Gatsby le Magnifique de Francis Scott Fitzgerald

Gatsby le Magnifique de Scott Fitzgerald aurait pu figurer parmi les Contes Cruels de Villiers de l’Isle Adam, tant la cruauté des hommes ou la dureté de notre condition humaine imprègne le récit de Scott Fitzgerald, récit partiellement  autobiographique, et pamphlet au vitriol contre cette société fondée sur la naissance.
Cruels ces invités de Jay Gatsby, dont  Scott Fitzgerald va dresser une liste noire pour ne pas les oublier, certains ne vont ils pas se reconnaître, se voir épinglés au tableau d’honneur des enfoirés, trois pages de noms connus ou très en vus.

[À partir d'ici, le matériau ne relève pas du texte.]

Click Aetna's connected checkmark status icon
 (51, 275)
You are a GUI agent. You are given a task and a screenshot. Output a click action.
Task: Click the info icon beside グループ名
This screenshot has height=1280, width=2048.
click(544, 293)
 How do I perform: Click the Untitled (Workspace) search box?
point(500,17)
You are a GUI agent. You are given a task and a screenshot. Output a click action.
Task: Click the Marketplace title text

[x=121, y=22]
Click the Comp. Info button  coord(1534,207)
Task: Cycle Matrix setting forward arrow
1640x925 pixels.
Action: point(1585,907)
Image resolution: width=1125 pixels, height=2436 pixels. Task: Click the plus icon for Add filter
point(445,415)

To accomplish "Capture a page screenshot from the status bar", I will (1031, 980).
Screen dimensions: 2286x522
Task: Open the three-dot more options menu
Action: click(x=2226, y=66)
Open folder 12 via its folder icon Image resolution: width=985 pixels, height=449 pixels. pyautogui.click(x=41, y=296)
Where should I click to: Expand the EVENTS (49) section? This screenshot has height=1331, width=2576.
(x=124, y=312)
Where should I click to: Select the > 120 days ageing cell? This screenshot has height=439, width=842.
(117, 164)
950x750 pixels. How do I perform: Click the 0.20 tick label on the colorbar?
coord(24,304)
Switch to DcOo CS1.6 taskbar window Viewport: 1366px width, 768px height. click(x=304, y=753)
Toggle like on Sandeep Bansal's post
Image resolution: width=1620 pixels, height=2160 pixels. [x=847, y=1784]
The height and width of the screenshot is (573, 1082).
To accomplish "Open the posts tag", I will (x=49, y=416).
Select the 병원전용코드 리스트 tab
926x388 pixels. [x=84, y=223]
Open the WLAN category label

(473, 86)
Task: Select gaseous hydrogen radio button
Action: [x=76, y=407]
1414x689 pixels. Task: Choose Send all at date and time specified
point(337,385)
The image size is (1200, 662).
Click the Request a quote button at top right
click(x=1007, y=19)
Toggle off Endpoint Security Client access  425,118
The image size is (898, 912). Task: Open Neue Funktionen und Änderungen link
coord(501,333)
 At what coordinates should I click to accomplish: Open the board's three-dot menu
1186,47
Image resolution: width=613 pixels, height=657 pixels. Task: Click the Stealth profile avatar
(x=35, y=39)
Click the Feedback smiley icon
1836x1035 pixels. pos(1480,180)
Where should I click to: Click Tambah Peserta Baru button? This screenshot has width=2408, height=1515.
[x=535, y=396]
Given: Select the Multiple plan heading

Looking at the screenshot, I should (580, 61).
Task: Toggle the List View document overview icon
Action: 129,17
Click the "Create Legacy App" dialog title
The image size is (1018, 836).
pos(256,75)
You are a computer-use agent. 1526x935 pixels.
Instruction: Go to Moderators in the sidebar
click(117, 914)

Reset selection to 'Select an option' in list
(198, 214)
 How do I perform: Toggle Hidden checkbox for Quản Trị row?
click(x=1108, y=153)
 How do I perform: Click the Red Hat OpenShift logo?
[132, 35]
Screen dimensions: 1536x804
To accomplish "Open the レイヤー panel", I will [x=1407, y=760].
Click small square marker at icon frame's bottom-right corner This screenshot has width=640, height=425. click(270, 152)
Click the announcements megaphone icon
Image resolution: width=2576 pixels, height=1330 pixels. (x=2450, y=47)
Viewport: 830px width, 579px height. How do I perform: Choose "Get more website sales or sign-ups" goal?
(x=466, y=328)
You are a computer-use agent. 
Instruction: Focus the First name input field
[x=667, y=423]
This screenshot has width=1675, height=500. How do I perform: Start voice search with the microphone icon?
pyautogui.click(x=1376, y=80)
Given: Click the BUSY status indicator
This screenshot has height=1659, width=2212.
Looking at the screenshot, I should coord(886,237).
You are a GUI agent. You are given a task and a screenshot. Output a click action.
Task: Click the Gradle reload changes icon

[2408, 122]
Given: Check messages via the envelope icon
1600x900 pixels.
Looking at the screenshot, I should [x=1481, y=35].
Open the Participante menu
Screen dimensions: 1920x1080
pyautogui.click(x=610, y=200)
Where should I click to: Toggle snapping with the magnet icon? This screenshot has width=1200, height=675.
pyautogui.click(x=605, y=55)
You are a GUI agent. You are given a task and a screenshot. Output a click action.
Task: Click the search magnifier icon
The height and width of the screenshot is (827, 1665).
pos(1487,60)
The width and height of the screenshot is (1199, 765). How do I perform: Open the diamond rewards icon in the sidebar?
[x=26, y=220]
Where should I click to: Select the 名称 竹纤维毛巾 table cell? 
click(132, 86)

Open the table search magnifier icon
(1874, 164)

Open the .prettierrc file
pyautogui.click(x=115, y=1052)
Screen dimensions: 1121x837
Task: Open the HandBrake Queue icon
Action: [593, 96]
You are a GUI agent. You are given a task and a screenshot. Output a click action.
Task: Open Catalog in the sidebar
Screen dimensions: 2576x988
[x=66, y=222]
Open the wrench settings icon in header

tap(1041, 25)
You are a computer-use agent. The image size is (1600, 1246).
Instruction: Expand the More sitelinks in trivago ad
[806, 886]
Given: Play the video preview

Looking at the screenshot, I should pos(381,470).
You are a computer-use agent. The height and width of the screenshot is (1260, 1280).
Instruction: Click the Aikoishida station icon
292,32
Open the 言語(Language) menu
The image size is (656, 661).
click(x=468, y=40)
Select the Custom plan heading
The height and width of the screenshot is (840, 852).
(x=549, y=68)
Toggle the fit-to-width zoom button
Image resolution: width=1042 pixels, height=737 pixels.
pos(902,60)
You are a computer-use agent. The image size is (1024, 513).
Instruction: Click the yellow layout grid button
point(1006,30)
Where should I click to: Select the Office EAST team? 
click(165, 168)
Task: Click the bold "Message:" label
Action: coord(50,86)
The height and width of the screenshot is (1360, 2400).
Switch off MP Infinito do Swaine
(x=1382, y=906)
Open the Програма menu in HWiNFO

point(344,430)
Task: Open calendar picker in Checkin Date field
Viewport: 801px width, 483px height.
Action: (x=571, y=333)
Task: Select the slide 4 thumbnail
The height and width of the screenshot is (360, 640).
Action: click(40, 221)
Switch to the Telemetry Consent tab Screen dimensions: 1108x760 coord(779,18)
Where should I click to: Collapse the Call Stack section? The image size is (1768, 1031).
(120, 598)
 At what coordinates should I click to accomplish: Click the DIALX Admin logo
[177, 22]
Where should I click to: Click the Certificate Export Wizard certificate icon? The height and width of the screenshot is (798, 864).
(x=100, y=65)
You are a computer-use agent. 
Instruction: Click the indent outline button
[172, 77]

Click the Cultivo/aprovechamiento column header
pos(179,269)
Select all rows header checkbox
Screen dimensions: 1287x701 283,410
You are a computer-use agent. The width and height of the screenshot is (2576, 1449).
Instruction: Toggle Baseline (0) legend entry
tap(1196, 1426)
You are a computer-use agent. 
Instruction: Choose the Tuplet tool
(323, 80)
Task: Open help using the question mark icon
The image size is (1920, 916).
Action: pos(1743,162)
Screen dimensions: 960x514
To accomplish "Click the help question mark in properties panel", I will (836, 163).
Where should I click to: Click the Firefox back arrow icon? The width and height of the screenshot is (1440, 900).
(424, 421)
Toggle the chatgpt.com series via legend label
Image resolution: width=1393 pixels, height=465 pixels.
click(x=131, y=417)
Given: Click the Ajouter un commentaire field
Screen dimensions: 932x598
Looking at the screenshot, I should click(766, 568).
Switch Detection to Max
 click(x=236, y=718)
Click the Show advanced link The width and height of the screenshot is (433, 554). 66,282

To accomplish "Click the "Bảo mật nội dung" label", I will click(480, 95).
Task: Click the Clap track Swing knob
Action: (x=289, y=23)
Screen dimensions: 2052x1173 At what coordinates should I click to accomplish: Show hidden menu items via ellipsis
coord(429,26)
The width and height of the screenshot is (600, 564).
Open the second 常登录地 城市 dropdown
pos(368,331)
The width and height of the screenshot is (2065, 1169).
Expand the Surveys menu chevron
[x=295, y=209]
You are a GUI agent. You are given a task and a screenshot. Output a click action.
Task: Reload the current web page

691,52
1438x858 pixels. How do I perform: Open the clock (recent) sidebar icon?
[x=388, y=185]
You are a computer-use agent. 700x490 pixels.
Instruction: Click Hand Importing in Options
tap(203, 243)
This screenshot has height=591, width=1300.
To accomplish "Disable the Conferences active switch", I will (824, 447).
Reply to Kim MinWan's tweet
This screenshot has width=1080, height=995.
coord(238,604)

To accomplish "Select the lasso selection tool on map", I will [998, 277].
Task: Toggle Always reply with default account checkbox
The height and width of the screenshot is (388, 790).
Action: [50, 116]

La grande bâtisse au bord de l’eau, véritable palace ou palais médiéval, une telle splendeur ne peut être que suspecte, pourtant ils sont  là, tous les soirs, les uns pour être vus, tel  » le pensionnaire », les autres pour jouer et faire la fête, à écouter le Jazz et les groupes les plus branchés de Manhattan.

Cruel est le monde de ces riches familles, qui par jeu, vont et viennent. Douloureuses, sont les rumeurs et les ragots qui enflent derrière son dos, « on dit même qu’il a tué un homme ».
Cruel cet amour fou de Jay Gatsby pour Daisy, ce palais c’est pour elle, pour la faire venir chez lui à East Egg, subjuguer sa duchesse, il n’ose pas l’aborder.

Cette fois, elle habite à l’autre extrémité de Long-Island à West Egg, il voit sa maison, il la contemple à distance au soleil couchant elle s’embrase chaque soir, la lumière verte à l’extrémité de la jetée. Lui, il est à l’autre extrémité de Long-Island.
Il a changé de nom.

Daisy l'insaisissable, il rêve de reconquérir.
Daisy l’insaisissable, il rêve de reconquérir.

Des semaines après, des années après, cette rencontre où il est tombé amoureux d’elle, il était jeune soldat, ce qu’ils ont échangé elle ne peut l’avoir oublié, malgré le temps malgré sa pauvreté. Depuis ce jour elle deviendra son obsession, son nirvana, sa délivrance, il en est fou d’amour.
Comme un désespéré il demande à son voisin devenu ami, Nick, d’organiser la rencontre fortuite, cette rencontre devient l’ultime espoir de la rencontrer.

Cet amour le hante et cette désespérance ne l’a jamais quittée, comme tout ce qu’il a entrepris de plus extravagant est fait pour l’éblouir, de sa richesse de sa réussite et la reconquérir, jusqu’au jour où tous les deux dans cette voiture si belle, elle conduisait trop vite.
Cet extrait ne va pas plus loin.